“I expect you to tell me what you can see”
Frank Marcus’ best-known play The Killing of Sister George will soon be revived at the London Theatre Workshop over Fulham way but right now, there’s a chance to see the first UK revival of two of his short plays at the Hope Theatre on Upper Street. And in a serendipitous turn of events, Mingled Yarn’s production is directed by Rafaella Marcus, the playwright’s granddaughter, who selected The Window and Blank Pages to present in this double bill.
In Rūta Irbīte’s elegant, existentially vague timber-framed set, Marcus Senior’s separate but interconnected tales of loneliness play out with a nigglingly insistent sense of claustrophobia, well cultivated by Marcus Junior’s astute direction. Both shorts delve into the lives of people caught in melancholy recollections of the past and how overindulgence thereof can make a prisoner of even the most outgoing of selves.
In the first, Robert – blind and housebound – makes a special request of his helpers, that they spy out of the window on the woman opposite, describing her every action in minute detail.
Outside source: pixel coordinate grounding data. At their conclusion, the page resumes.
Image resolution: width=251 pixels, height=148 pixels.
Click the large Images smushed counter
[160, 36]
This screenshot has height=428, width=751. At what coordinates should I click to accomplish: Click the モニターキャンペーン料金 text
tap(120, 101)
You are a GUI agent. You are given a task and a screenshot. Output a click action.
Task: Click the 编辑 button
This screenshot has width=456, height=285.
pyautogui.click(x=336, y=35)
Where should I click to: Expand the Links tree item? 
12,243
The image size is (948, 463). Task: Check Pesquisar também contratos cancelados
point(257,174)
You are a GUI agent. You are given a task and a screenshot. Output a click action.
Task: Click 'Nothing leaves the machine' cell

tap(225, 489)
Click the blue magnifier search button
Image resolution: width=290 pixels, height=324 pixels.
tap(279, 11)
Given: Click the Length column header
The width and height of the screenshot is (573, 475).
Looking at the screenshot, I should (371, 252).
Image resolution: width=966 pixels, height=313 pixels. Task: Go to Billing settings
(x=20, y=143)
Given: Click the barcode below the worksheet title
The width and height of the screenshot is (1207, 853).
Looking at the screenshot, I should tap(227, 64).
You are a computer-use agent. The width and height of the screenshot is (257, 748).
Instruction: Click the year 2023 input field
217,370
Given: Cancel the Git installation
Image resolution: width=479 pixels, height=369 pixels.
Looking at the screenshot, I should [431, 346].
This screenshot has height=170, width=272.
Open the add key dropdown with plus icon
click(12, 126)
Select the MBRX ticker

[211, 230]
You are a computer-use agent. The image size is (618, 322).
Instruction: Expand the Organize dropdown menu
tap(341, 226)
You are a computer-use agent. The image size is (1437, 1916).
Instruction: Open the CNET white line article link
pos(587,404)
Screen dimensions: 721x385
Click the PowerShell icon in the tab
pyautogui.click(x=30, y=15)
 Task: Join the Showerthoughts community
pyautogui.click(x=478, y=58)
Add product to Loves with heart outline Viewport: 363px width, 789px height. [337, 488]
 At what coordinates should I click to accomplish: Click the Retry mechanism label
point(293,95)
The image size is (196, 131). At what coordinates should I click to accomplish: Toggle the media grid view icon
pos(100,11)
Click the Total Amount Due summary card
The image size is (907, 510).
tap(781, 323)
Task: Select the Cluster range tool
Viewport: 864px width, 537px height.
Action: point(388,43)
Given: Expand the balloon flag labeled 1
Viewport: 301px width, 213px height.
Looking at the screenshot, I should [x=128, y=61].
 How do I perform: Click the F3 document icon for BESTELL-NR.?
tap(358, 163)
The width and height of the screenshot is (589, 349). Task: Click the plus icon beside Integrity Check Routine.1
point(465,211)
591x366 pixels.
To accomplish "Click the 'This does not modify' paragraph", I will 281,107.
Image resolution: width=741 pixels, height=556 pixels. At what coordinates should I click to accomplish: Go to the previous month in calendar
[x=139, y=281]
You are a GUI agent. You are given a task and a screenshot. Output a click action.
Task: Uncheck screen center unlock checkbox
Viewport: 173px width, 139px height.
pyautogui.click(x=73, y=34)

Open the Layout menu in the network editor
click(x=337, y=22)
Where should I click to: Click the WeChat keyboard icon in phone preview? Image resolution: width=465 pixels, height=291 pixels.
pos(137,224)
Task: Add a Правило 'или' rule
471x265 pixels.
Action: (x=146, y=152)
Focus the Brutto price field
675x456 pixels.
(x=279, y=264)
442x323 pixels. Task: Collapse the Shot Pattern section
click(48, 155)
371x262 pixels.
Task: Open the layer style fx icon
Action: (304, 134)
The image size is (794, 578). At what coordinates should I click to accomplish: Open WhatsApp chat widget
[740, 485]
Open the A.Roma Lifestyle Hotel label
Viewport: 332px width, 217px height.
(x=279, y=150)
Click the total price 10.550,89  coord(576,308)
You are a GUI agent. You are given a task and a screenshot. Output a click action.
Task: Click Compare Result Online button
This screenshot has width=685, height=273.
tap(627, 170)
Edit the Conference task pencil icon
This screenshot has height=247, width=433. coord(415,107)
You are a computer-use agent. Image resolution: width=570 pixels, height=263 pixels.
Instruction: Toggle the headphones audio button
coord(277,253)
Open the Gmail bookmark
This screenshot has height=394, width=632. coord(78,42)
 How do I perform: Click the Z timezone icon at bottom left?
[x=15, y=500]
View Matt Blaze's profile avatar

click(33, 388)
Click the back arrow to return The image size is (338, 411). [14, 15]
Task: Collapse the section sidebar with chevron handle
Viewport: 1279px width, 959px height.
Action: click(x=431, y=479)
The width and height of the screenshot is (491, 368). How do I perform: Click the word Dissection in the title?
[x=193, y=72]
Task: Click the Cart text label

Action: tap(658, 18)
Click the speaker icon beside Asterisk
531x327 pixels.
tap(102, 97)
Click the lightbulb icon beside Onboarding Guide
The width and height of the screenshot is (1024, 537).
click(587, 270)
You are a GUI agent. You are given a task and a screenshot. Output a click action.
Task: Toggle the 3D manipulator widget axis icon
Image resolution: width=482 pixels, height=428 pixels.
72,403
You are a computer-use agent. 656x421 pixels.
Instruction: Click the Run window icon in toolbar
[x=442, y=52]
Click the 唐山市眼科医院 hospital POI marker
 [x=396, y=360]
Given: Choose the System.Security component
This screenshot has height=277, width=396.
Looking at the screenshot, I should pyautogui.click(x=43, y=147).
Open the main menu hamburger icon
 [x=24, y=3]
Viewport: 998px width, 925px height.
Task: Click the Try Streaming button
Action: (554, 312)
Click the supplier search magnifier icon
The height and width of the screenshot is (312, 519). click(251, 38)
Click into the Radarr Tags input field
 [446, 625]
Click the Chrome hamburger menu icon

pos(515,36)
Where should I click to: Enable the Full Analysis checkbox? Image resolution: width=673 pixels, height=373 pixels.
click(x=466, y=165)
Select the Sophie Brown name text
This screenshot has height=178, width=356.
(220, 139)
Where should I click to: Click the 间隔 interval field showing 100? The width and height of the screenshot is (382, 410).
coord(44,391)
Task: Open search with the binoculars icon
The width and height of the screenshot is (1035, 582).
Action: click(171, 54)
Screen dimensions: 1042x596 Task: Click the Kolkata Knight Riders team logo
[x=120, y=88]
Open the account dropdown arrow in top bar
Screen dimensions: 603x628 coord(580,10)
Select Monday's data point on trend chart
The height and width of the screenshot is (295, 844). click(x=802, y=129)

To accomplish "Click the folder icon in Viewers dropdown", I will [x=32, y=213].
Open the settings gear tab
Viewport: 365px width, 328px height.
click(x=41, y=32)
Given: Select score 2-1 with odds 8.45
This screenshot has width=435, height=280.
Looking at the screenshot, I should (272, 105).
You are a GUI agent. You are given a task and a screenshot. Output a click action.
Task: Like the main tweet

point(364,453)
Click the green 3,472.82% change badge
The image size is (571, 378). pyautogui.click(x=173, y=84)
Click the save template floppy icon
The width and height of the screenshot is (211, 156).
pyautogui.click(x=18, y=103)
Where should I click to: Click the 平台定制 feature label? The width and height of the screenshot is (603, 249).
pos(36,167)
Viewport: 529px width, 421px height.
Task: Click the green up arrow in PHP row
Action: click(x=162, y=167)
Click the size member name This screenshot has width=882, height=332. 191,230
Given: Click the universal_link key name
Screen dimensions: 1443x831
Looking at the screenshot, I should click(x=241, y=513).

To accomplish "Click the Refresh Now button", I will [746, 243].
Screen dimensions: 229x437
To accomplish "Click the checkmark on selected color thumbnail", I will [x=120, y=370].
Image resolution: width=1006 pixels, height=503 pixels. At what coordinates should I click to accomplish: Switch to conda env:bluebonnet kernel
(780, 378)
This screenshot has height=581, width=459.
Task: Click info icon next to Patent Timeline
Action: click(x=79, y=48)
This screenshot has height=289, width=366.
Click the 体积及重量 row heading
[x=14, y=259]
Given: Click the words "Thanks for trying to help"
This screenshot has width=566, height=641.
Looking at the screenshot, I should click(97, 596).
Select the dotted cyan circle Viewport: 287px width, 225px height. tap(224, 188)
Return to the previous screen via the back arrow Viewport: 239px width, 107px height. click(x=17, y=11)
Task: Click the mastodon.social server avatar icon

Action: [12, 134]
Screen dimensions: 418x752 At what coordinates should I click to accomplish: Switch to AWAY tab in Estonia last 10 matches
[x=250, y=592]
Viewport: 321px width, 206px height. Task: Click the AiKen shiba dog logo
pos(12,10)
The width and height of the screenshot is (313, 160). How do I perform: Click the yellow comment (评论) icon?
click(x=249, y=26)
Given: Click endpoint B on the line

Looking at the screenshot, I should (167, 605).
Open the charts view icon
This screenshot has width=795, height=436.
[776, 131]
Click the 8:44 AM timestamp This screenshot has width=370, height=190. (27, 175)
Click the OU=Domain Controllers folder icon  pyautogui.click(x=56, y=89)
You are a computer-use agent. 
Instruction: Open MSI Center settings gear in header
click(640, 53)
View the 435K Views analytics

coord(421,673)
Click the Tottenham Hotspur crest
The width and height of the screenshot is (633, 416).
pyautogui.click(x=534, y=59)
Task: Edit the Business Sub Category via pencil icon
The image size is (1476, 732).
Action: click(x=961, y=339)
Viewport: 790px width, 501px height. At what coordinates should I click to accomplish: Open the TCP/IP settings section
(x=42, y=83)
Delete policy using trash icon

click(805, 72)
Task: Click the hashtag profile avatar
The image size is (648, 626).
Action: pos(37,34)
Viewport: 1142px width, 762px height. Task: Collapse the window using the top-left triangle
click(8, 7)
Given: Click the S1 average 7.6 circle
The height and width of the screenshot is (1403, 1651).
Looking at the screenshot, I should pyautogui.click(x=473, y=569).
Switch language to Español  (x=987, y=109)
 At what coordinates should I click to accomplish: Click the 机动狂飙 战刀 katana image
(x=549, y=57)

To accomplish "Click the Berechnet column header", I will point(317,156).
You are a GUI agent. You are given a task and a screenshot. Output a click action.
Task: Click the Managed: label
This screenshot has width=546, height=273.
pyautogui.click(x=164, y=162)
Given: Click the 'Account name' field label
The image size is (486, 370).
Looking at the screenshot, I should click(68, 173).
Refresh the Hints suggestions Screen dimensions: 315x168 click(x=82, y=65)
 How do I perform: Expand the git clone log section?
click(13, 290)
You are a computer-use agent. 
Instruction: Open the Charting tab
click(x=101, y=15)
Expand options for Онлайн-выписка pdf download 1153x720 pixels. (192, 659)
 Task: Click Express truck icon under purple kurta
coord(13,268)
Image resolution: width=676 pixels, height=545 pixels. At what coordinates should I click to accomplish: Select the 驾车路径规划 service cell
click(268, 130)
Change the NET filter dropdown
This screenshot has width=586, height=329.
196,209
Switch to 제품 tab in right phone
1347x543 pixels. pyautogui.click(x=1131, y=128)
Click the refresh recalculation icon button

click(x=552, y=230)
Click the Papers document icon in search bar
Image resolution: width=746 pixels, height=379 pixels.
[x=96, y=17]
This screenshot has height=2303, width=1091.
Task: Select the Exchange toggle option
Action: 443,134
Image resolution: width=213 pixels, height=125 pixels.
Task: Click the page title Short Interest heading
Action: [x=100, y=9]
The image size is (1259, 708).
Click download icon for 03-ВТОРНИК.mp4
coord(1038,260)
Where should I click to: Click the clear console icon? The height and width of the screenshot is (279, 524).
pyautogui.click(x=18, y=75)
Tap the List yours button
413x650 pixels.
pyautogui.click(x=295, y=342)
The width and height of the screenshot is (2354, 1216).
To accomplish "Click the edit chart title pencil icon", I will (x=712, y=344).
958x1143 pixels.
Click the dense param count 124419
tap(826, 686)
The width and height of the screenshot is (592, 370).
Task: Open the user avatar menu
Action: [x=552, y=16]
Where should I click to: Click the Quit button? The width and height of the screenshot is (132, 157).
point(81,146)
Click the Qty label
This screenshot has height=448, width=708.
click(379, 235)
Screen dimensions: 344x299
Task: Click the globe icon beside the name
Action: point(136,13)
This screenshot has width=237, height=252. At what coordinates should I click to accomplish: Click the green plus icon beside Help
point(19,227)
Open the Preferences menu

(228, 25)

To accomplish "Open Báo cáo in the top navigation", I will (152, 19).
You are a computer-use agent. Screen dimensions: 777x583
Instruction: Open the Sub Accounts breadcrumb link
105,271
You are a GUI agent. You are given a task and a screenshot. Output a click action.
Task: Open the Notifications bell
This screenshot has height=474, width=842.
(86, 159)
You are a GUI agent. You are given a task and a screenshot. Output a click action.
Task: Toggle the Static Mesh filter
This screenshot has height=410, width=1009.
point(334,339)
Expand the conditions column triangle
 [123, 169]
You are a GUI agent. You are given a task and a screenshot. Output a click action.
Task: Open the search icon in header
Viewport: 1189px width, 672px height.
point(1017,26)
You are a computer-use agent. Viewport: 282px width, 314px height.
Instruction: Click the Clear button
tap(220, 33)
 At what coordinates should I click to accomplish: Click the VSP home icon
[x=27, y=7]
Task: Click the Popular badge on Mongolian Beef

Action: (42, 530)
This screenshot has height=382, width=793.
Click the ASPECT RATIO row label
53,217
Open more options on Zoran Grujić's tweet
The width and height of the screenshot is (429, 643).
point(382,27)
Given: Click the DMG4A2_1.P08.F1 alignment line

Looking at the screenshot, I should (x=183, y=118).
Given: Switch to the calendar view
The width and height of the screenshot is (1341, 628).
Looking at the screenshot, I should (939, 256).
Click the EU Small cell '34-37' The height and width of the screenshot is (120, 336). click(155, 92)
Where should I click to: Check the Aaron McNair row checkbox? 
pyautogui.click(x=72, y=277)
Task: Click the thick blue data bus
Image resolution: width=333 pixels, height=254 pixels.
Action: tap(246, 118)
Daniel Simpson gives a towering performance as the physically and emotionally blind man, impotent bed-ridden rages giving way to quieter reflective ruminations and supported well by Paul Adeyefa’s Ken, the former soldier who can’t help but reveal his closeted longings from the timbre of his voice.
And in the second, Megan Salter delivers a cracking monologue as Carole, a seemingly bewitching woman in her 20s who gets lost in a reverie when coming across some old diaries. As for many, her formative years weren’t the kindest – even if her tales of being an au pair raise a good chuckle or two – but a deeper sadness emerges as we see that the adult Carole hasn’t cast off that awkwardness, that disillusionment of life which still haunts her today.
Salter’s directness brilliantly disarms the audience and then devastates them with this, bringing an unexpectedly emotional weight to bear, which contrasts well with the twisty dénouement to The Window. A fascinatingly worthy pair of revivals.